One thing we will probably have to accept is that there is a certain group of people, mainly an older generation, who are proud of their car; they value the time on their own; they probably listen to Radio 4 – they’ll never use our service.


Have there been any regulatory issues?


DG:
Companies such as Airbnb and Uber employ a team of legal experts and public policy advisers because they often find themselves in legal grey areas.

We don’t have any regulatory issues as such, but we do have a law – dating back to 1981 – that means people can only cover their costs by car sharing, not make a profit from it.

With congestion expected to cost the UK economy an estimated £300bn over the next 16 years – and the saving made from car sharing often cited as the most popular reason for people to do it – we’re hoping that this will one day change. We are already having a dialogue about this. 

Have you faced any open animosity/lobbying from the car or car rental industry?


DG:
No, although we have a French competitor who launched in the UK with an aggressive promotional campaign without understanding the dynamics of the market. It did have a lot of problems, particularly with taxi drivers commenting on their social media posts, saying that – if customers used the service – it would invalidate their insurance.

There are some lofty claims associated with the sharing economy – such as its sustainability – but those who often make money out of it have assets already, so does there need to be an added element of purpose?


DG:
Most marketplaces will have underused supply that the platform distributes in a more effective way, allowing new people to access it.

We have our supply – empty car seats for journeys; our drivers, typically, are a bit older and better off than our passengers – but, importantly, we are helping both sides of the market benefit economically.

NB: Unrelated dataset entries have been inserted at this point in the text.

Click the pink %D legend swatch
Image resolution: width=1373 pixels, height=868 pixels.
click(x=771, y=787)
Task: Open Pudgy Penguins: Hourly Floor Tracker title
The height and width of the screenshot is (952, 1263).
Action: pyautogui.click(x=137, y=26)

Also – another important point – building a marketplace is hard work and takes so long that, without a team with conviction and passion, it will never get off the ground.  

You helped set up the UKShareCo trade body – why do you think there is a need for an organisation of this sort?


DG:
A few of us who were setting up sharing economy platforms started to realise that – although we were all moving in slightly different areas – we had a lot in common, and a lot of the challenges were the same. By sharing our learnings, we could all improve our chance of succeeding. We started to have monthly meetings and organised joint marketing and events.

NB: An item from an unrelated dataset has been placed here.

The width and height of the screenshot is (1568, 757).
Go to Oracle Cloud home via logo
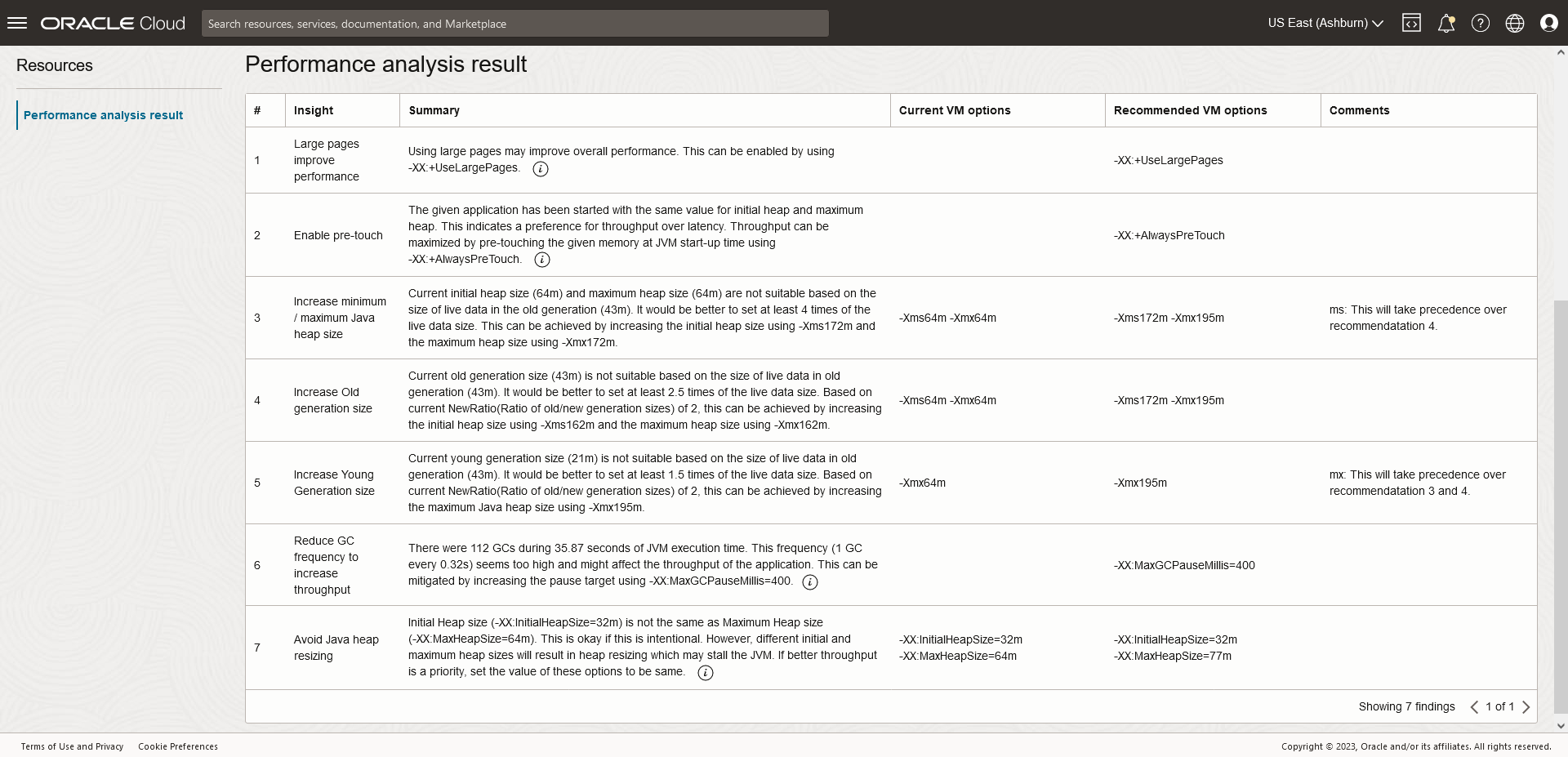coord(112,22)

Also, when it came to lobbying government, we could have little effect individually, but, collectively, we could start to have a real impact.

Where next for the sharing economy?


DG:
What I have noticed is that, to date, the platforms with most traction have been the ones that use high-value items.

Airbnb lets people monetise their house, their highest-value asset; Uber (and GoCarShare for that matter) allow people to make money from their car, often their second most valuable asset.

Platforms that allow people to borrow or rent household goods from each other are, generally, yet to hit critical mass because, I believe, people perceive the value saved from borrowing the goods to be less than the time cost involved in borrowing them.

As more and more people become involved in the sharing economy – and the friction decreases – I expect this to change and for the sharing economy to enter more and more aspects of our daily life.